These reports suggest two likely explanations for the vehicle damage being caused by the IM-240: poorly trained test personnel and flawed test design. Paying just $6.50 an hour, Envirotest is attracting low-skilled workers who are apparently insufficiently trained in the procedures needed to safely test vehicles on the dynamometer. The test itself is significantly flawed by the lack of adequate ram air cooling.

While owners whose vehicles have been damaged by the new emissions test now have little recourse beyond an appeal to the Better Business Bureau, the Illinois legislature may soon provide an alternative.
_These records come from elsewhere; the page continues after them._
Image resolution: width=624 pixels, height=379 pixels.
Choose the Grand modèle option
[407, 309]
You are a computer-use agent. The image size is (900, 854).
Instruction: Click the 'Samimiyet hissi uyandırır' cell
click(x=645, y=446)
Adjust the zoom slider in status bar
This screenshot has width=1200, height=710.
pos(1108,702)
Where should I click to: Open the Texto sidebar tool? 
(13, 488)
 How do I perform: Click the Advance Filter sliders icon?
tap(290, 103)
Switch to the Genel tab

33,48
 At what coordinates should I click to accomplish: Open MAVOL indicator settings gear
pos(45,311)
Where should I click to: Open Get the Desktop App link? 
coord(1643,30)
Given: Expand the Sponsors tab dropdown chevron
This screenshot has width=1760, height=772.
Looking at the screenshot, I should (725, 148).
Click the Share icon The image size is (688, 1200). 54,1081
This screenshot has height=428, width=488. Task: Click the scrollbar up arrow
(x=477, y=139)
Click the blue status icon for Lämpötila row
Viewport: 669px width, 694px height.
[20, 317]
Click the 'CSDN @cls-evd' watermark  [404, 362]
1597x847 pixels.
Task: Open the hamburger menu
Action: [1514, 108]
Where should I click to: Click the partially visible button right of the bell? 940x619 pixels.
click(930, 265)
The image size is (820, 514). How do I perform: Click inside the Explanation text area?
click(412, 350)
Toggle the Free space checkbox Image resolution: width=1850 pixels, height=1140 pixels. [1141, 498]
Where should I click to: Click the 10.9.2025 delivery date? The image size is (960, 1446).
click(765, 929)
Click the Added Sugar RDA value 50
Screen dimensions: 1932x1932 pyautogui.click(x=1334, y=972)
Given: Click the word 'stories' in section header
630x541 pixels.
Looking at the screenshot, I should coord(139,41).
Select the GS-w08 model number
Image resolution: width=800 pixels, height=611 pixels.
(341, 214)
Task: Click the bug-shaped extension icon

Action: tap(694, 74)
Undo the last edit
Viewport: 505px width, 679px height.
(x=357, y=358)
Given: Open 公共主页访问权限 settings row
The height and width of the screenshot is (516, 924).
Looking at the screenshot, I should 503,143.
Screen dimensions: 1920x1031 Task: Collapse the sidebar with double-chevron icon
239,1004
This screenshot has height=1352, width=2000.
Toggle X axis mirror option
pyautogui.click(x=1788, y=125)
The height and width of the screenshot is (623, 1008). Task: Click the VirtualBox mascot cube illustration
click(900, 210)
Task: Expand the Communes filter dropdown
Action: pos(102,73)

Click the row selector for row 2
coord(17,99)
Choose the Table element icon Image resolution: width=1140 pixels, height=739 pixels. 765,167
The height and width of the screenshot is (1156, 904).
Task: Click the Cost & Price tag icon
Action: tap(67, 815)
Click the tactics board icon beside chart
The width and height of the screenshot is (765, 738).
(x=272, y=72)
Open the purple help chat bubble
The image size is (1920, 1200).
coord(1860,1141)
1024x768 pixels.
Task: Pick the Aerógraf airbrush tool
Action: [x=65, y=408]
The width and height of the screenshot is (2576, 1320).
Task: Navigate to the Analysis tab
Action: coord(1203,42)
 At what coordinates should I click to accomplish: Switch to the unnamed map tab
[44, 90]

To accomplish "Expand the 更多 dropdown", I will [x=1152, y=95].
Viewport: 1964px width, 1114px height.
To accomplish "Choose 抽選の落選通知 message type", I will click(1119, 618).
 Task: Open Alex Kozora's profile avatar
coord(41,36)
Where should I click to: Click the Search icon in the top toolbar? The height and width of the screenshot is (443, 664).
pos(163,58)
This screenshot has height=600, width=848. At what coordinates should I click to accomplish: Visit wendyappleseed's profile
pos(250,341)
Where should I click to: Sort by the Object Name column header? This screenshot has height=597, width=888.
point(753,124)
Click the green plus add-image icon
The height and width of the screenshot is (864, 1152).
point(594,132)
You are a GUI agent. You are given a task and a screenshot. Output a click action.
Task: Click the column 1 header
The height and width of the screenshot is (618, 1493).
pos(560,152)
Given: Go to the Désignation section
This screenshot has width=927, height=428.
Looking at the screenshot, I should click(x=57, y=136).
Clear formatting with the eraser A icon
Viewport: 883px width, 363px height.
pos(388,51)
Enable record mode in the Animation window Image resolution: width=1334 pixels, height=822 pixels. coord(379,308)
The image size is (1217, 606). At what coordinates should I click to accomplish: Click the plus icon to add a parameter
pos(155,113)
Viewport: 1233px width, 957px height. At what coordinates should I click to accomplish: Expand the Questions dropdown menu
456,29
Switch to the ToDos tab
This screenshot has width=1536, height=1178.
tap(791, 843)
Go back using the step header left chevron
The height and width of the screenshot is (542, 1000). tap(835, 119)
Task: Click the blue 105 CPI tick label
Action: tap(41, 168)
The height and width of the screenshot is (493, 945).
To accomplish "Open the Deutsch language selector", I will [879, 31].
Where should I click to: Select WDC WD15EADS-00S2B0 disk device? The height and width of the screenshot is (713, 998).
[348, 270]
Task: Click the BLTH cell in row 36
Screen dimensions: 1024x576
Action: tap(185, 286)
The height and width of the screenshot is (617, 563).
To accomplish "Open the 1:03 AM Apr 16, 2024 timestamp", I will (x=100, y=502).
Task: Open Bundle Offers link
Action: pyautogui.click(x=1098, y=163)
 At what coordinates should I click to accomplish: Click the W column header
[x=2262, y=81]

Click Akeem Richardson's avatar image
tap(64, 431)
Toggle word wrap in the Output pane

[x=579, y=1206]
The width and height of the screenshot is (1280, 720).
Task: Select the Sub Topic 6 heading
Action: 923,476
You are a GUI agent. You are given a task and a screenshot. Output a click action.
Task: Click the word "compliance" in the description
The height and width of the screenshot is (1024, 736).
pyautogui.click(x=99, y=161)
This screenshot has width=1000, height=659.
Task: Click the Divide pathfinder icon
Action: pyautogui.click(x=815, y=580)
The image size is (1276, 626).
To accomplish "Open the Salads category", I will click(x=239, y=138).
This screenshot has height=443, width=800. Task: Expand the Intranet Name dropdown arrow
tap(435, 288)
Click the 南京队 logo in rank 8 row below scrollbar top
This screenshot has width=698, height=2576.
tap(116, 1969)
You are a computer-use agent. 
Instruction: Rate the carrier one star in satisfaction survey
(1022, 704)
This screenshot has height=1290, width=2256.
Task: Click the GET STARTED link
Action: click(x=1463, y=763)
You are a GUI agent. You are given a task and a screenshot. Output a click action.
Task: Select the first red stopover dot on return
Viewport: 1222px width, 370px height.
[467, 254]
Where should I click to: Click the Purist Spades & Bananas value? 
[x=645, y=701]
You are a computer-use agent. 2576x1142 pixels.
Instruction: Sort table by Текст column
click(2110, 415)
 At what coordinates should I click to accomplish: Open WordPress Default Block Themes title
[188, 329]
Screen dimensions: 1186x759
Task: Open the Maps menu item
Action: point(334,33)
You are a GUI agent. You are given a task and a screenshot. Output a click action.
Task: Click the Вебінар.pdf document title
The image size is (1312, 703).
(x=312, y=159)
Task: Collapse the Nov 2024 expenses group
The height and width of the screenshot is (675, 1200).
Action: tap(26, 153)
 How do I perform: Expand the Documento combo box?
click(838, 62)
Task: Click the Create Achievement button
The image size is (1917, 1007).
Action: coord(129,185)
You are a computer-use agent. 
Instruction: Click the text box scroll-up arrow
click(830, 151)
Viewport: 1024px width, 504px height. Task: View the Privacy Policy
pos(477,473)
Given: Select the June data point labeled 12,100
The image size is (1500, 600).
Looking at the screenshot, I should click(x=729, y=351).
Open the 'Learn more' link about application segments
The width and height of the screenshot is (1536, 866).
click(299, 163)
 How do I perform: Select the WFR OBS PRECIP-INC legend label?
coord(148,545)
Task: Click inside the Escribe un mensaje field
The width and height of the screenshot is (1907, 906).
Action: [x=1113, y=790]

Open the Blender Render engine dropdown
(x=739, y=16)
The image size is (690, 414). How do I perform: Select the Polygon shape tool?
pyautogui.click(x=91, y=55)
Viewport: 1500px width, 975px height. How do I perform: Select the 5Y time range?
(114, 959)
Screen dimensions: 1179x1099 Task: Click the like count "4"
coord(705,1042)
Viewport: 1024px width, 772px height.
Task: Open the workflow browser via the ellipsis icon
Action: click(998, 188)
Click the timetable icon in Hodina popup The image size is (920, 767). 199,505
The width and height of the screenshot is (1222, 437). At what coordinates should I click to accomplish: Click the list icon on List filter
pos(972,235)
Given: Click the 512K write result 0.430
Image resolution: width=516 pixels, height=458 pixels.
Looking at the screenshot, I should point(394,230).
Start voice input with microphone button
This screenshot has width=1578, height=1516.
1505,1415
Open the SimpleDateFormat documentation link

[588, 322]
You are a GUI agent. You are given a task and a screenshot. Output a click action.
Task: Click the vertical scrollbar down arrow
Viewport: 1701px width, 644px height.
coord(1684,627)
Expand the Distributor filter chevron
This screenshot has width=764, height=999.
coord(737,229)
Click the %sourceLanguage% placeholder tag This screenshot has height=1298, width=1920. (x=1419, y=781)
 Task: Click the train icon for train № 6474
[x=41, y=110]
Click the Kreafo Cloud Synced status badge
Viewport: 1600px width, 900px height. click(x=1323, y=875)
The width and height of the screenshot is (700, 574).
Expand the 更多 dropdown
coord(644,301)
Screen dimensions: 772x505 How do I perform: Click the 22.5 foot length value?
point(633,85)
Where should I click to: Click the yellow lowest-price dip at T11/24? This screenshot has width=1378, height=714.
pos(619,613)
The Senate has passed, and the House is considering, a bill that will allow vehicle owners to collect triple damages, legal fees, and court costs when a court determines Envirotest wrongly refused to compensate a motorist.

The end result may be a moratorium on the IM-240’s use. Ohio has already rejected the test, replacing it with a low-speed, single-speed test deemed “vehicle friendly” by the Ohio EPA.

Efforts to ban IM-240 testing in Illinois may be bolstered by a report recently released by Resources for the Future. The Washington, DC-based think tank has concluded that Arizona’s IM-240 test does little to reduce hydrocarbon (HC) automobile emissions.

The U.S. EPA has claimed that its IM-240 test will reduce hydrocarbon emissions nationwide by 15 pounds per 10,000 miles traveled per year. The agency contrasts this with a reduction of 6.5 pounds it estimates is achieved with standard tailpipe emissions tests.

But according to Resources for the Future, Arizona’s IM-240 test is achieving annual hydrocarbon emission reductions of only 2.5 pounds per year–just 17 percent of what EPA claims will be achieved, and no better than what Illinois has achieved with its simple BAR-90 idle test.

The Resources for the Future analysis supports a conclusion reached by other clean air researchers: It makes little difference what test is employed to spot high-pollution vehicles. Emissions reduction is a function not of testing, but of a repair technician’s talent and a vehicle owner’s willingness to pay the bill.